I think that there are some areas right now that it would be viable to install solar systems on their own merit. I also think that viability takes some effort on the designer's part. Energy costs, types of loads and times of loading, array orientation and material costs all affect the viability of a PV system.

But, there are also many more places where PV would not be viable now or in the near future.

This will change. Almost every time I check, panels and inverters are getting cheaper and more efficient. Companies that make mounting systems are now competing against Uni-Rac and the other high priced mounting and racking systems, bringing the cost down.

That's the good news. The bad news is that another factor of viability is energy costs. As they rise, they make PV systems more viable. That's bad news for people that have shady locations.

I know someday I will see people cutting down trees that shade their homes in order to run their air conditioners. Stupid, I know, but that is what will happen when the sheeple all 'go solar'.
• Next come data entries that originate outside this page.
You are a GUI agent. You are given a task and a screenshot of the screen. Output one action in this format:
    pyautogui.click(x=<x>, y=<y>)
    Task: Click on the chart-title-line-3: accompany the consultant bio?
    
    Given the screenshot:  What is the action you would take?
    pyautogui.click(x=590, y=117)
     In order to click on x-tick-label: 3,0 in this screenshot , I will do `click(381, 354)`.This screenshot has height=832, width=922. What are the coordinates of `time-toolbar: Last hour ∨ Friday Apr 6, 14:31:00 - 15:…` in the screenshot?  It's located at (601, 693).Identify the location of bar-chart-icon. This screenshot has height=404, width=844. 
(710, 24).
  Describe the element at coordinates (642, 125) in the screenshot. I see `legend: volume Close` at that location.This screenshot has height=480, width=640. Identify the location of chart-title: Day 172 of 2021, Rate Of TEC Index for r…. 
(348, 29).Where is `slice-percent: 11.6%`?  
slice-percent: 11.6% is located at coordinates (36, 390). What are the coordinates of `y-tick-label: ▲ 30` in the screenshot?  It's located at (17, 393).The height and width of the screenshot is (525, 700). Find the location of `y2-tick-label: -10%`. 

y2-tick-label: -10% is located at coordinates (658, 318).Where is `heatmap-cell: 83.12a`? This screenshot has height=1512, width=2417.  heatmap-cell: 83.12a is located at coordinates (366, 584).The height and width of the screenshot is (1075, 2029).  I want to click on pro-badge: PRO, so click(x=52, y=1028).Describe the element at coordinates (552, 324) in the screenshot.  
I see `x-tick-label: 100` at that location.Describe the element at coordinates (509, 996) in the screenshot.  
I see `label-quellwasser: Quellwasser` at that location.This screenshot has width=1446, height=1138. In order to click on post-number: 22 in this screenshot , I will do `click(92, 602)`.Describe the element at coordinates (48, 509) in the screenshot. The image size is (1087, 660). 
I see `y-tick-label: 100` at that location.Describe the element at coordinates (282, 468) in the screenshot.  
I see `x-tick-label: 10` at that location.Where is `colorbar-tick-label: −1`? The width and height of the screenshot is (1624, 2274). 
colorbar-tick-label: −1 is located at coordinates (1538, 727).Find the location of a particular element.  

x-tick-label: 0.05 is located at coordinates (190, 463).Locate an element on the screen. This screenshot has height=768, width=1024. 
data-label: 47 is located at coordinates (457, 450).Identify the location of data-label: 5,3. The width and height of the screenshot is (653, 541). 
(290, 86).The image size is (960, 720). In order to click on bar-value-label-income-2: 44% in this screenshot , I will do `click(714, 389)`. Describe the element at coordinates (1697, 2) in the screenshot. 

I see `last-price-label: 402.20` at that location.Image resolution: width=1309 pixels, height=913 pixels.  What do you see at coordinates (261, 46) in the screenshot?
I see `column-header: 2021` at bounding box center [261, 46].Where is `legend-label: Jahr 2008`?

I won't be there to cut down the trees, or even watch. I like trees. But I will be available to design the systems.

 

[K8MHZ]

Several years ago I did commisioning on the Ubly wind farm, don't recall the output but is was a big one. there are some real concerns with safety of these wind turbines, tossing ice chunks over long distances is one of them so I hope you don;t live too close.



Might be a crazy idea but can't they put little heating wires like the rear window of your car on them for snow removal? Mayeb have a "de-ice" button on your inverter?

Our wind turbines are going on an 11,000 acre sewage reclamation site. They won't even be visible from the nearest road.

I have read that getting only a portion of snow off the panels is needed as once they start producing, they heat up and the snow just slides off. I don't know that for a fact.

De-icing would be very costly, using up more energy than you would be producing. That rear window de-icer is probably the biggest electrical energy hog in your vehicle. When I was working for Chrysler, alternators were designed around de-icers. If the vehicle had a de-icer, the alternator had to be larger, like 100 amps vs. 60.